Consigne 1:
Citez mot pour mot le passage de la lettre à Balaclava et Serafina qui commence aux mots « Vous vous êtes » et se termine après « vous donner tort! ».
Consigne 2:
Rédigez la suite de la lettre à Balaclava et Serafina, en reprenant juste après sa dernière phrase.

Extrait de page:

Chère Balaclava,
Chère Serafina,
Je ne connais pas vos noms. Je ne connais que vos pseudos. Et je sais que vous étiez là, le 21 février dernier, à la cathédrale du Christ Saint-Sauveur de Moscou, quand Maria Alekhina, Nadezhada Tolokonnikova et Ekaterina Samoussevitch ont été arrêtées par la police de Poutine.
Vous vous êtes enfuies ce jour-là. Face à l’iniquité prévisible du procès qu’allait intenter l’État russe, voyant ce qui était déjà en train d’arriver à vos trois camarades arrêtées et qui comparaissaient devant le tribunal, apprenant qu’elles étaient condamnées au terme d’une mascarade de procès à deux ans de camp pour une simple chanson, vous avez plongé dans la clandestinité, vous avez estimé qu’il était prudent, raisonnable et, au fond, juste de quitter carrément la Russie – et vous avez eu bien raison. Un grand poète français, Charles Baudelaire, proposait d’ajouter à la liste des droits de l’Homme le droit de « s’en aller » – c’est ce que vous avez fait, car vous n’aviez pas le choix et aucune femme, aucun homme, épris de liberté ne peut vous donner tort!

Matériel fourni:
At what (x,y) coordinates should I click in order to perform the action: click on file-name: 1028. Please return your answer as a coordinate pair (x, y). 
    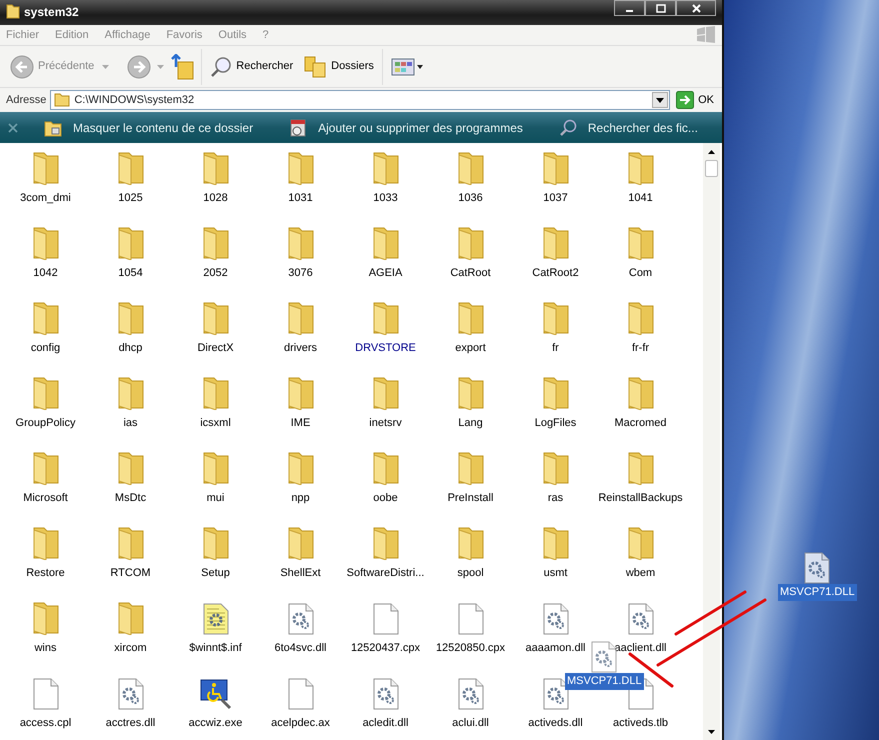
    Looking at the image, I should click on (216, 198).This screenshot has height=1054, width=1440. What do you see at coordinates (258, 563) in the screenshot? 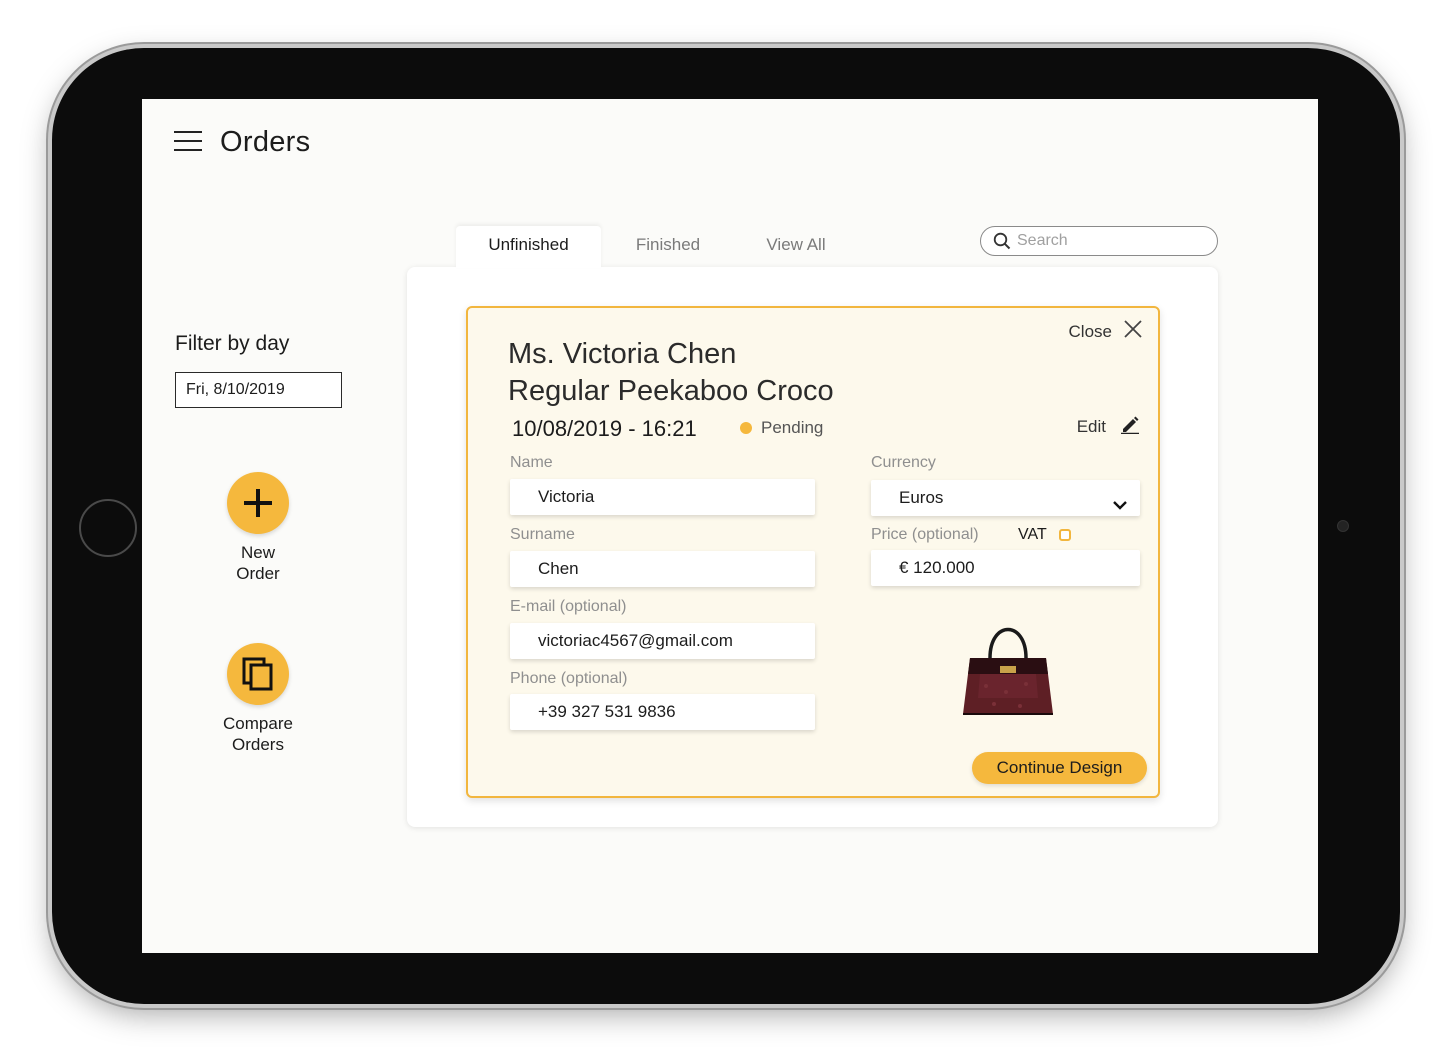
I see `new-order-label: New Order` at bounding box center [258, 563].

Réponse 1:
Vous vous êtes enfuies ce jour-là. Face à l’iniquité prévisible du procès qu’allait intenter l’État russe, voyant ce qui était déjà en train d’arriver à vos trois camarades arrêtées et qui comparaissaient devant le tribunal, apprenant qu’elles étaient condamnées au terme d’une mascarade de procès à deux ans de camp pour une simple chanson, vous avez plongé dans la clandestinité, vous avez estimé qu’il était prudent, raisonnable et, au fond, juste de quitter carrément la Russie – et vous avez eu bien raison. Un grand poète français, Charles Baudelaire, proposait d’ajouter à la liste des droits de l’Homme le droit de « s’en aller » – c’est ce que vous avez fait, car vous n’aviez pas le choix et aucune femme, aucun homme, épris de liberté ne peut vous donner tort!

Réponse 2:
Nul, à l’heure où nous vous adressons ce message ne sait pourtant où vous vous trouvez ni même si vous avez vraiment réussi à quitter le territoire de votre pays. Et ces mots que nous vous envoyons telle une bouteille à la mer ou, plus exactement, sur le web, ces mots de solidarité et d’amitié dont nous espérons que beaucoup les relaieront, nous ignorons s’ils vous parviendront, quand et comment vous en aurez connaissance, ni si vous serez en mesure d’y répondre.
Le voici, tout de même, ce message.
Nous vous disons, d’abord, que vous avez ici, à La Règle du jeu, la revue littéraire dirigée par l’écrivain français Bernard-Henri Lévy, des écrivains, des penseurs, des artistes, qui ont été, depuis le premier jour, parmi vos indéfectibles soutiens. Bernard-Henri Lévy a lui-même lancé, dès les premières heures suivant l’arrestation de vos trois amies, un appel à reprendre, répercuter, buzzer votre « prière punk ». Il a dit : « puisque Poutine s’est senti ridiculisé par ces cinq jeunes chanteuses, eh bien couvrons-le de ridicule, ensevelissons-le sous le ridicule, en faisant de cette prière un best du web ». Il a été entendu.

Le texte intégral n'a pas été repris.